─── TEKS YANG DIBERIKAN

Senin, 12 Desember 2011

TAFSIR Al-MIZAN


TAFSIR Al-MIZAN

PENDAHULUAN
Kajian terhadap al-Quran dari berbagi segi penafsirannya selalu menunjukkan perkembangan yang cukup signifikan, sejak diturunkannya al-Quran hingga sekarang ini munculnya berbagai penafsiran atasnya dan karya karya tafsir yang sarat dengan berbagai ragam metode maupun pendekatan, merupakan bukti bahwa upaya untuk menafsirkan al-Quran memang tidak pernah berhenti sebab umat islam pada umumnya ingin senantiasa menjadikan al-Quran sebagai “mitra dialog” dalam menjalani kehidupan dan mengembangkan peradaban. Proses dialektika antara teks yang terbatas dan konteks yang tak terbatas itulah yang sesungguhnya menjadi pemicu dan pemacu bagi perkembangan penafsiran al-Quran. Sebagaimana kitab tafsir al-Mizan yang dikarang oleh Thaba’thabai,

PEMBAHASAN
Biografi Penulis
Sosok ulama yang satu ini adalah seorang mufasir dan filsuf besar. Diantara karya qurani beliau yang paling berharga adalah Tafsir Al-Mizan, yang menjadi salah satu rujukan tafsir kontemporer paling populer. Kitab tafsir ini merupakan salah satu kitab paling komplit dari sisi metode dan muatan. Berikut biografi mufasir besar ini yang ditulis langsung oleh beliau pada awal-awal tahun 1341 Hijriah Syamsiah.
Muhammad Husain Thaba’thabai, lahir di kota Tabriz pada tahun 1281 H. Sy, di tengah-tengah keluarga pecinta ilmu. Pada usia lima tahun saya ditinggal oleh ibunda tercinta dan tiga tahun setelahnya saya menjadi yatim piatu, karena ditinggal ayah. Mengingat keluarga kami termasuk keluarga yang mampu, kondisi kehidupan kami tetap berjalan dan dengan bantuan seorang wakil (pengasuh) beserta istrinya yang telah ditunjuk oleh ayah, kami meneruskan roda kehidupan yang mesti dilakoni.
Tak lama setelah kepergian ayah, saya dikirim ke sebuah madrasah dan akhirnya  saya  digembleng oleh sorang guru privat yang selalu datang ke rumah. Dan begitulah, tanpa terasa enam tahun saya mempelajari bahasa Persia dan pelajaran-pelajaran dasar. Pada waktu itu, pelajaran-pelajaan dasar belum memiliki program dan kurikulum khusus dan tetap. Yang saya ingat dari tahun 1290-1296 H. Sy. pelajaran yang paling banyak saya terima adalah Al-Quran, kitab Gulistan, Bustan Sa’di, Nishab, Akhlak Mushawar, Anwar Sahili, Tarikh Mu’jam dan Irsyadul Hisab.

──────
─── DATA YANG TERSEDIA

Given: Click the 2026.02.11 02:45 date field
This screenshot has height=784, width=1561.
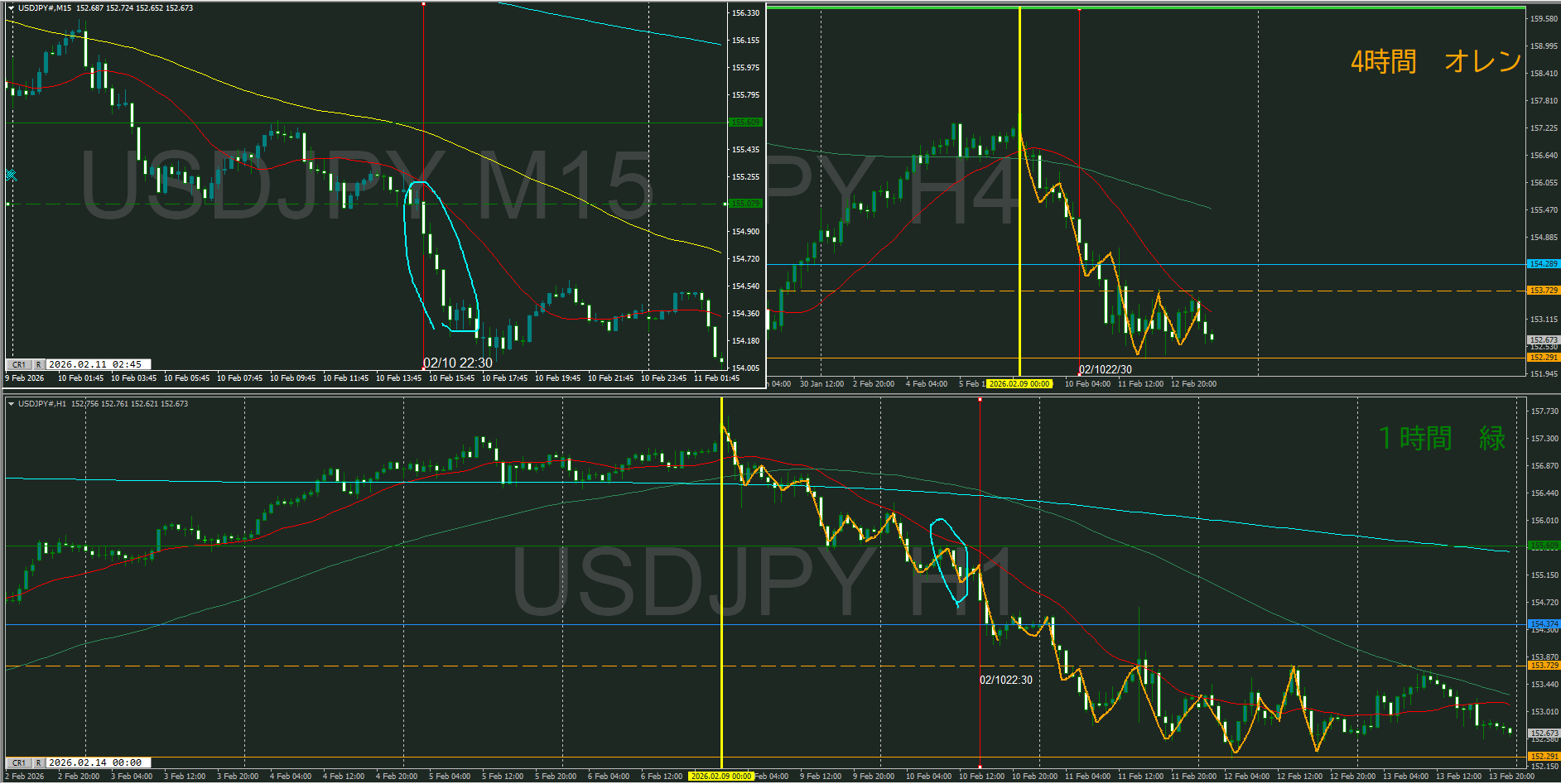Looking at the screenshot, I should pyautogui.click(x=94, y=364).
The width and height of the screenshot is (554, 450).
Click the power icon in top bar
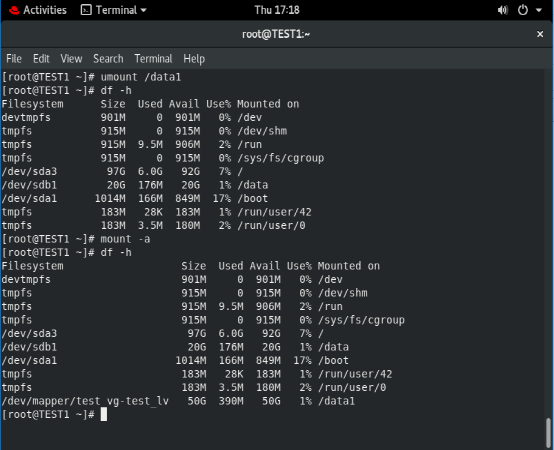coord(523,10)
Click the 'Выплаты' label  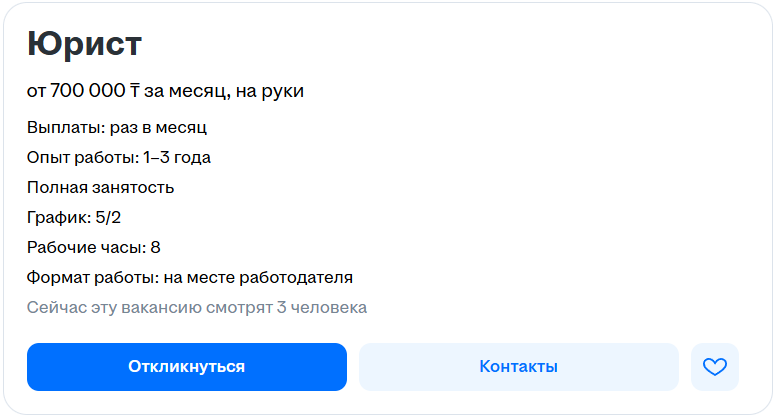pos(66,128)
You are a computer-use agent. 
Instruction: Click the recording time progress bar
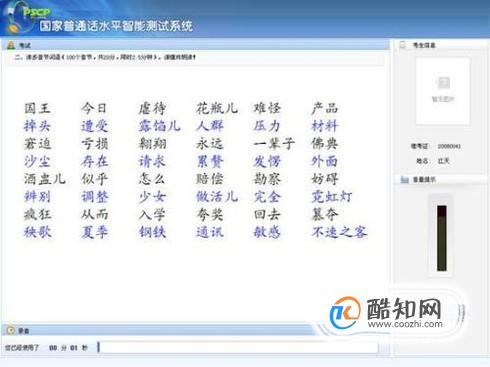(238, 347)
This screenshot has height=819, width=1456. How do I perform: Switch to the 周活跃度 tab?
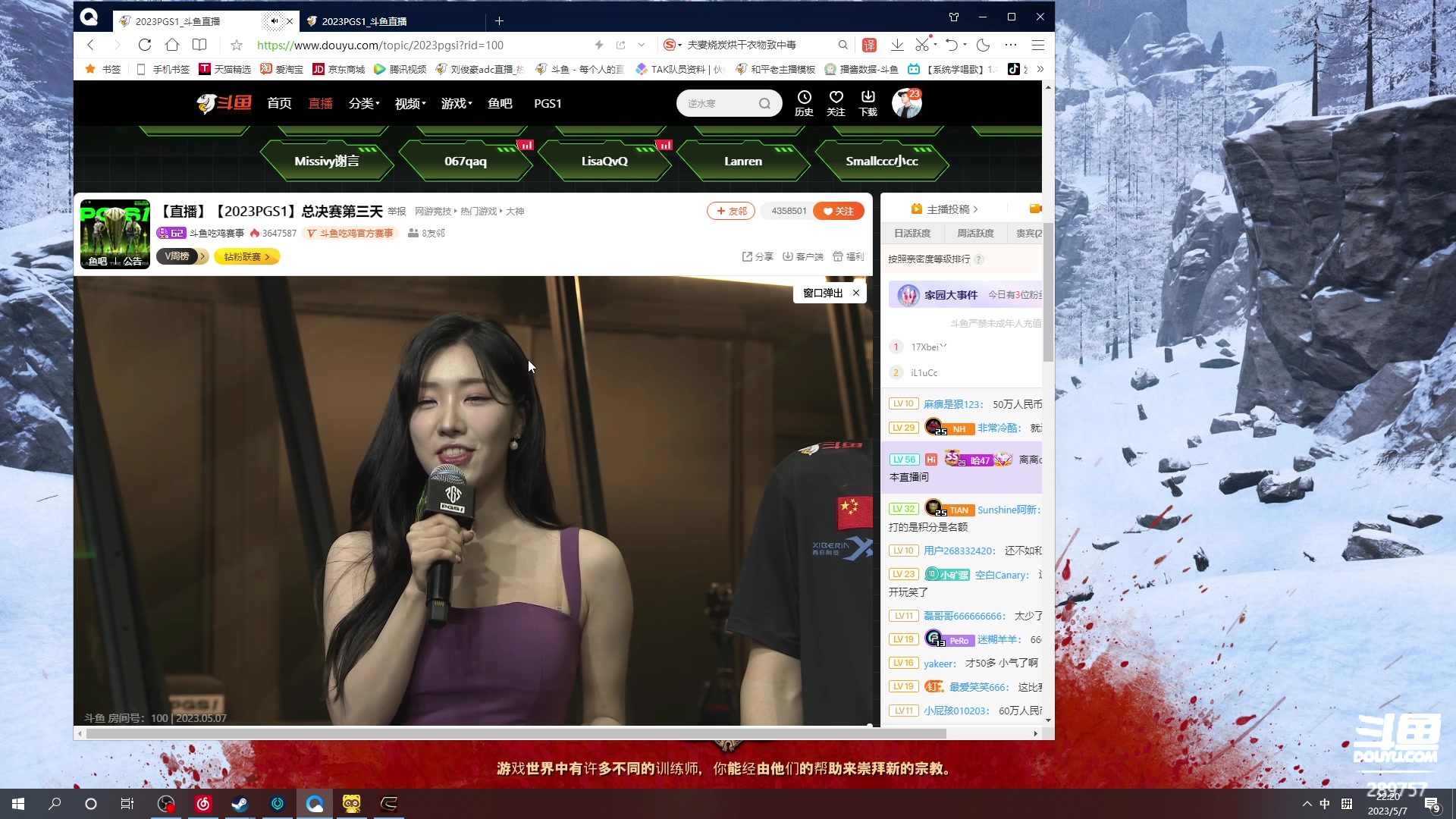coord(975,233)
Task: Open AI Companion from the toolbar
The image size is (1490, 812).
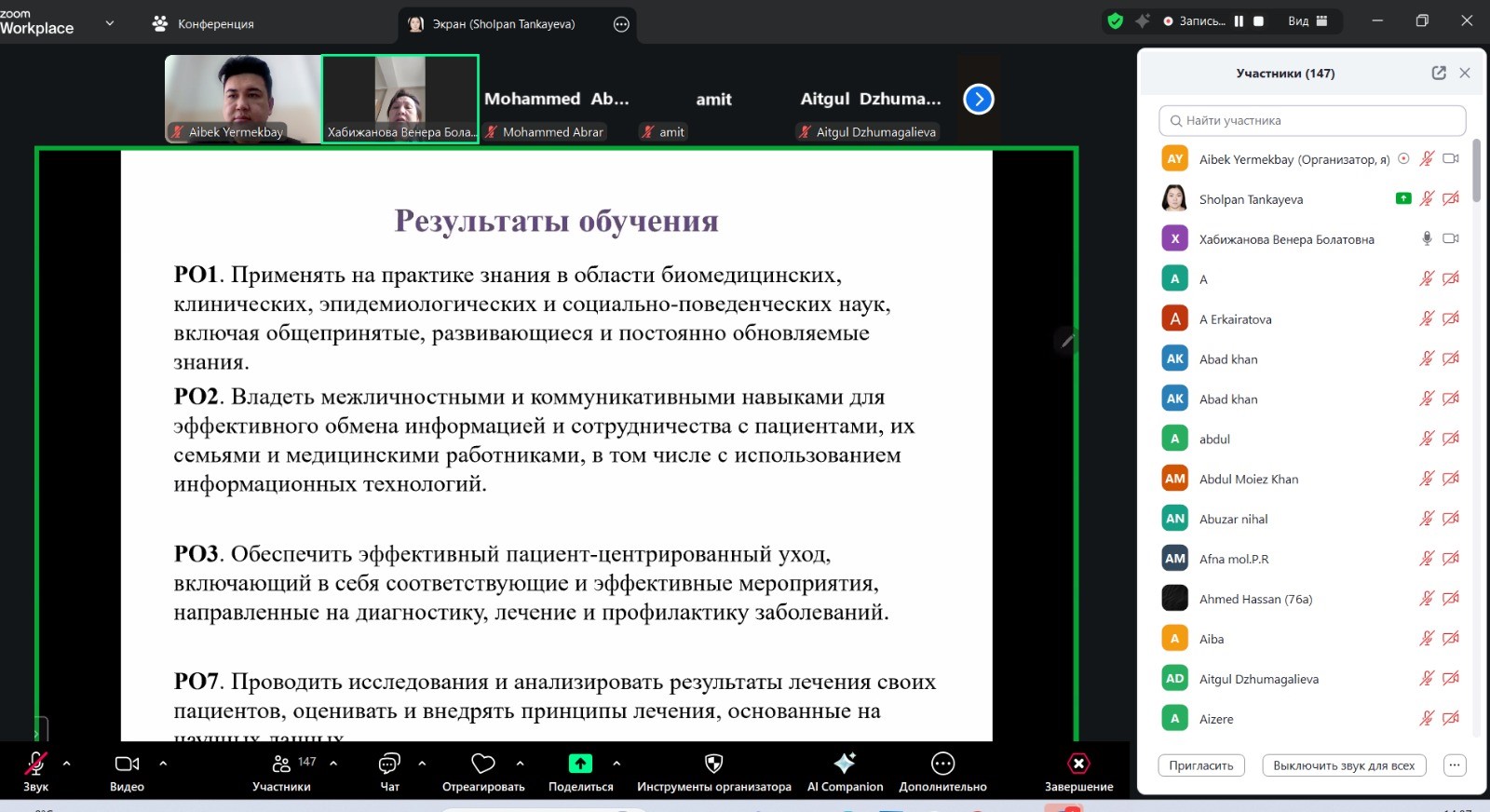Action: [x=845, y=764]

──────
─── DATA YANG TERSEDIA

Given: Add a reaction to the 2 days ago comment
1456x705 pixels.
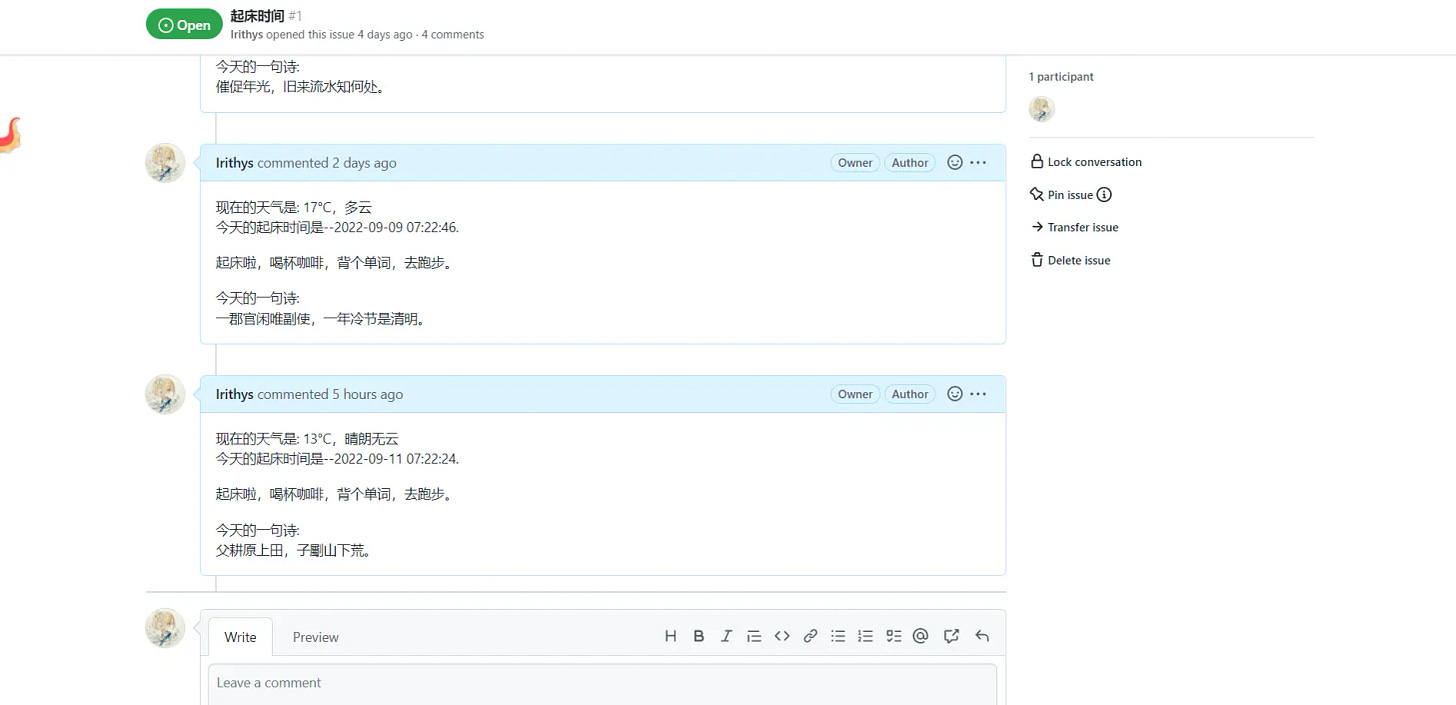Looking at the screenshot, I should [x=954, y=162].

──────
─── DATA YANG TERSEDIA

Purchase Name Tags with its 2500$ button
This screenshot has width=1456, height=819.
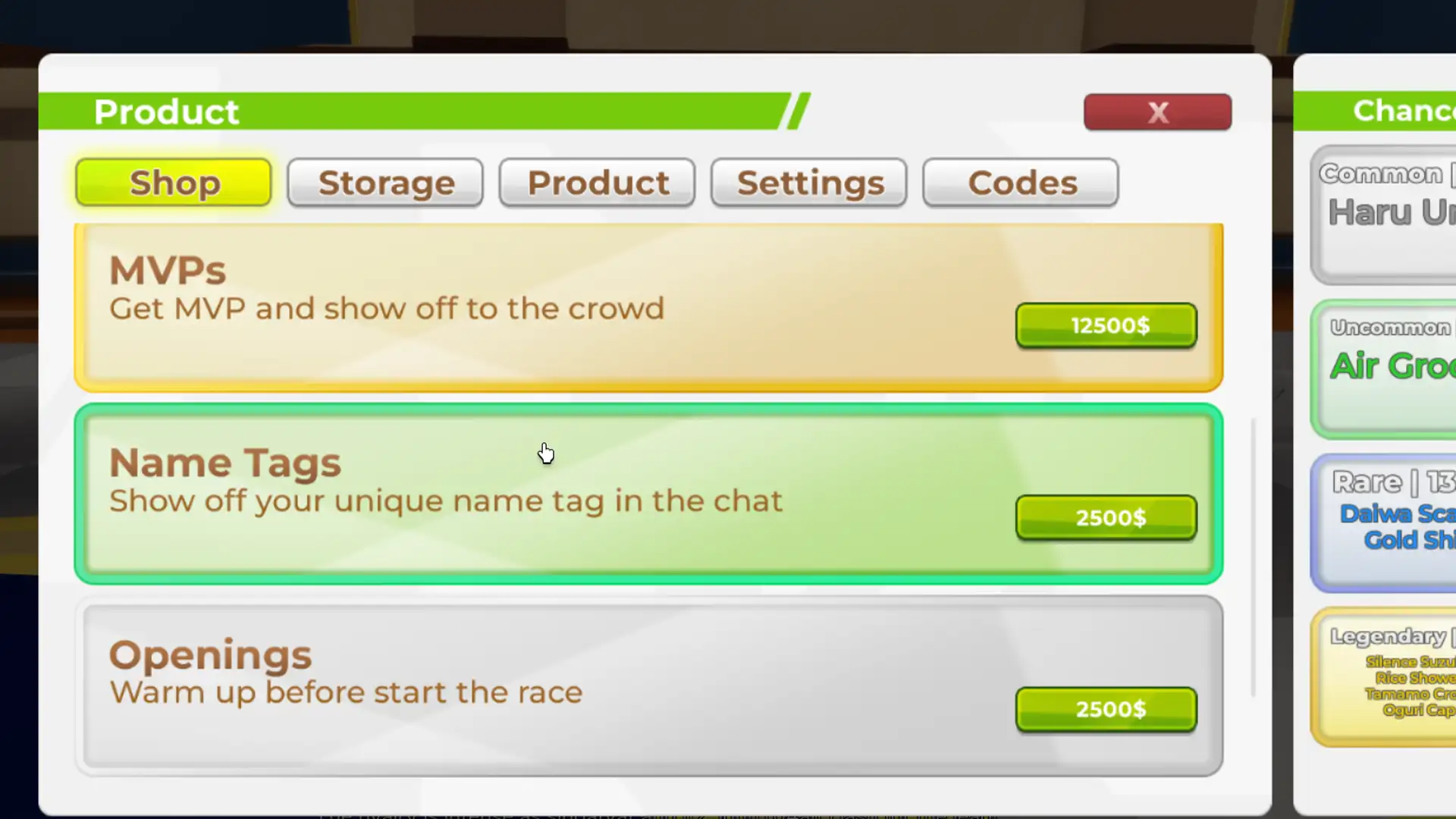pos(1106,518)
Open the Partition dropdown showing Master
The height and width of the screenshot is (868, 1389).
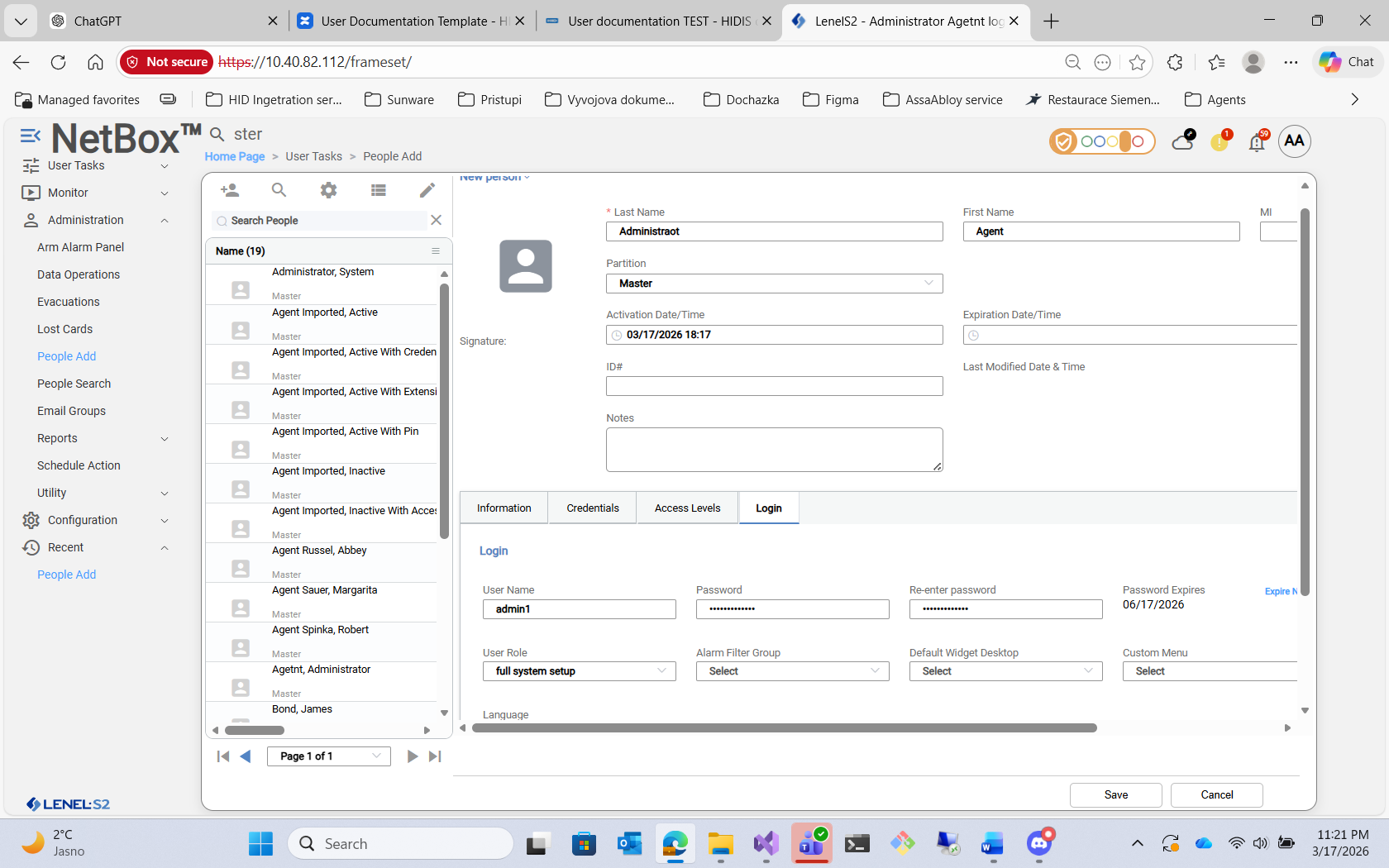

──────

#### TUGAS YANG DIKERJAKAN
• 1. Sajikan baris-baris catatan, mulai dari baris yang memuat "You are a computer-use agent." sampai dengan baris yang memuat "Action: [x=845, y=764]", sebagai daftar JSON berisi string, satu string untuk setiap baris, tanpa baris kosong. Jangan sertakan gambar dalam jawaban.
• 2. Teruskan teks tentang Tafsir Al-Mizan itu mulai dari titik terakhirnya.

#### JAWABAN BERURUTAN
• 1.
[
  "You are a computer-use agent. ",
  "Instruction: Click the recording time progress bar",
  "(238, 347)",
  "This screenshot has height=819, width=1456. How do I perform: Switch to the 周活跃度 tab?",
  "coord(975,233)",
  "Task: Open AI Companion from the toolbar",
  "The image size is (1490, 812).",
  "Action: [x=845, y=764]"
]

• 2.
Pada tahun 1297 H. Sy saya mulai memasuki pelajaran agama dan bahasa Arab. Hingga tahun 1304 H. Sy saya sibuk membaca teks-teks pelajaran. Dalam kurun waktu tujuh tahun inilah, saya menamatkan kitab-kitab berikut ini: Amtsilah, Sharf Mir, Tashrif, ‘Awamil dalam Ilmu Nahwu, Anmudaj, Shamadiyah, Suyuthi, Jami dan Mugni tentang penjelasan kitab Muthawal, dalam Fiqih; Syarh Lum’ah, Makasib, dalam Ushul, kitab Ma’alim, Qawanin, Rasail, Kifayah, dalam ilmu Logika; Hasyiah dan Syarh Syamsiyah, dalam filsafat Kitab Syarh Isyarat, dalam teologi kitab Kasyful Murad.
Pada tahun 1304 saya pergi ke Hauzah Najaf untuk meneruskan pelajaran. Di sana saya menghadiri pelajaran Marhum Ayatollah Syekh Muhammad Husain Isfahani. Sekitar 6 tahun pelajaran Ijtihad Ushul dan empat tahun pelajaran kharij Fiqih saya lewati. Begitu juga saya hadir pelajaran kharij fiqih Marhum Ayatollah Naini selama delapan tahun dan sekali menamatkan pelajaran kharij fiqih beliau, serta sedikit hadir dalam pelajaran kharij fiqih Marhum Ayatollah Sayid Abul Hasan Isfahani.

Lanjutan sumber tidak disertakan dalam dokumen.